News 12’s Lauren Fabrizi met with Rose Healy, a Fairfield Public Schools educator for 14 years, whose lessons are taught both inside and outside the classroom.
She explained that Rose Healy was a name given to her by a college professor in the U.S. nearly 30 years ago. Her Chinese name is Wang Xin.
"She did say that 'Rose is a beautiful flower, so it fits you perfectly,'" she told News 12.
Healy was raised by her grandparents in Shanghai, China while her parents earned a living in Beijing. When she was 7 years old, she moved to Beijing to reunite with her parents and attend school there. After graduating high school in 1987, she made the tough decision to leave her family behind and come to America.
She made a new home in Norwalk. Healy says all she had was a dictionary that she carried everywhere she went.

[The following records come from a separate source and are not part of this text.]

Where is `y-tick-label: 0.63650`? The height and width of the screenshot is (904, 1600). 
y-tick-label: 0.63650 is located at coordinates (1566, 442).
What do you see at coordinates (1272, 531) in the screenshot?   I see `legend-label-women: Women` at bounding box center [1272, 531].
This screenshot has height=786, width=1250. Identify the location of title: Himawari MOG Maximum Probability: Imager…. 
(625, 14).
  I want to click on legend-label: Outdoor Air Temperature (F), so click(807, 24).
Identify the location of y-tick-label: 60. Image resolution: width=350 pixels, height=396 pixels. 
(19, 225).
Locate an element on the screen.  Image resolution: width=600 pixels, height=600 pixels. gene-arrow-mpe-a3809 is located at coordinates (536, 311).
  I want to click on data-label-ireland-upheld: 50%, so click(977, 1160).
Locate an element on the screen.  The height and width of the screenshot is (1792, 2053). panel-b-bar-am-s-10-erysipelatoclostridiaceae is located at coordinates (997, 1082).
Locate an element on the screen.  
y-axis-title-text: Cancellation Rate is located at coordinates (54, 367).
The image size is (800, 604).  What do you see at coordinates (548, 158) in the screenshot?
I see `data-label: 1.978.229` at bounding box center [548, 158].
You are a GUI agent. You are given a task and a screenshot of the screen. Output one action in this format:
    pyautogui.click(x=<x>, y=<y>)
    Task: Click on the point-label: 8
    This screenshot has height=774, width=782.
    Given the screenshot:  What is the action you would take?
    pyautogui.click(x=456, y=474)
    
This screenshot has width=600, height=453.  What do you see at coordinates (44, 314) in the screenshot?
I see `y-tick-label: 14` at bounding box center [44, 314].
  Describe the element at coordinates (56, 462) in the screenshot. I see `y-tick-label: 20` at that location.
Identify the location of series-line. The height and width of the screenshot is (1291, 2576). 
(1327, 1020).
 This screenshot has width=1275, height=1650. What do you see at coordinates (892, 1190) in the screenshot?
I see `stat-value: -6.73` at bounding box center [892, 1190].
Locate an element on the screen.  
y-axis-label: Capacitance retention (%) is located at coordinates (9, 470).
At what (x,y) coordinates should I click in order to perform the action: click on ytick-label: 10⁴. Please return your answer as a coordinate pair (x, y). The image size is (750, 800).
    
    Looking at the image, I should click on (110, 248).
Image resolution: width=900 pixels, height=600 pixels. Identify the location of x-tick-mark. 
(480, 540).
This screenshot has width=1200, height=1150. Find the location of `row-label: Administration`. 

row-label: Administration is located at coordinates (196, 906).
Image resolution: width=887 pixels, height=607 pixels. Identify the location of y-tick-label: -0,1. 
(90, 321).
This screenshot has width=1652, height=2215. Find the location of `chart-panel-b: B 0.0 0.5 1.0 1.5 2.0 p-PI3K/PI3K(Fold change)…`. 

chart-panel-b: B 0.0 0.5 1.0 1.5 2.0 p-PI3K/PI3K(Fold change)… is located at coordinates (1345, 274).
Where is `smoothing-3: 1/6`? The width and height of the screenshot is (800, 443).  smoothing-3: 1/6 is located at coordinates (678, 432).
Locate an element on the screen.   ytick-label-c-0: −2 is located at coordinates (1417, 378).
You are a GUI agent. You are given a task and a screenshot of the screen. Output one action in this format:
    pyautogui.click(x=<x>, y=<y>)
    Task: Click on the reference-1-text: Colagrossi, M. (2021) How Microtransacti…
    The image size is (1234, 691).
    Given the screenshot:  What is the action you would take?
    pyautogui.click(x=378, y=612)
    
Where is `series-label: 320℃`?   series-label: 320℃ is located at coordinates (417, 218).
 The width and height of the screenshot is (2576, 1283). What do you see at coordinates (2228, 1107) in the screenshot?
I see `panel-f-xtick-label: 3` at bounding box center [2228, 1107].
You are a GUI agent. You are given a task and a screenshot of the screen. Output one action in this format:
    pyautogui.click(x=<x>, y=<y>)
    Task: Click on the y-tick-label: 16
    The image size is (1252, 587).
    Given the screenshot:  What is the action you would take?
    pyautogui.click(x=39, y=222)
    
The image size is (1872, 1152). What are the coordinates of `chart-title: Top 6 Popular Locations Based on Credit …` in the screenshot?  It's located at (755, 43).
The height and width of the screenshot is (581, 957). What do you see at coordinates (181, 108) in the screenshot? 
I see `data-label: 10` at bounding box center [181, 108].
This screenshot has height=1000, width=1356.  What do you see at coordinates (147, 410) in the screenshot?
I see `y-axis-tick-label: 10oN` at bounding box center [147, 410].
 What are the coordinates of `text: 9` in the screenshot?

Healy stayed with a sponsor family and graduated from Sacred Heart University in the early 1990s. She landed her first job working in finance in Cos Cob.
A few years later, she met her husband, Tim. They moved to Fairfield and had their daughter Emily.
Healy had been a stay-at-home-mom for several years when she transitioned back into the workforce – this time in a role that would encompass her heritage.
"The district of Fairfield Public Schools, they were thinking of opening a Mandarin Chinese program for high school students," she says.
Currently, Healy teaches language and culture at Warde High School – using her vast experience as a guide.
But her lessons aren't just taught in the classroom. She's taken her students to China and recently, she and her students participated in local *Stop Asian Hate* rallies.
"For people to realize, we are living in the same community, same country, we should not have hate," says Healy. "I want to make sure all my language students and my culture class students, they understand if their teacher can do it, that they can do it."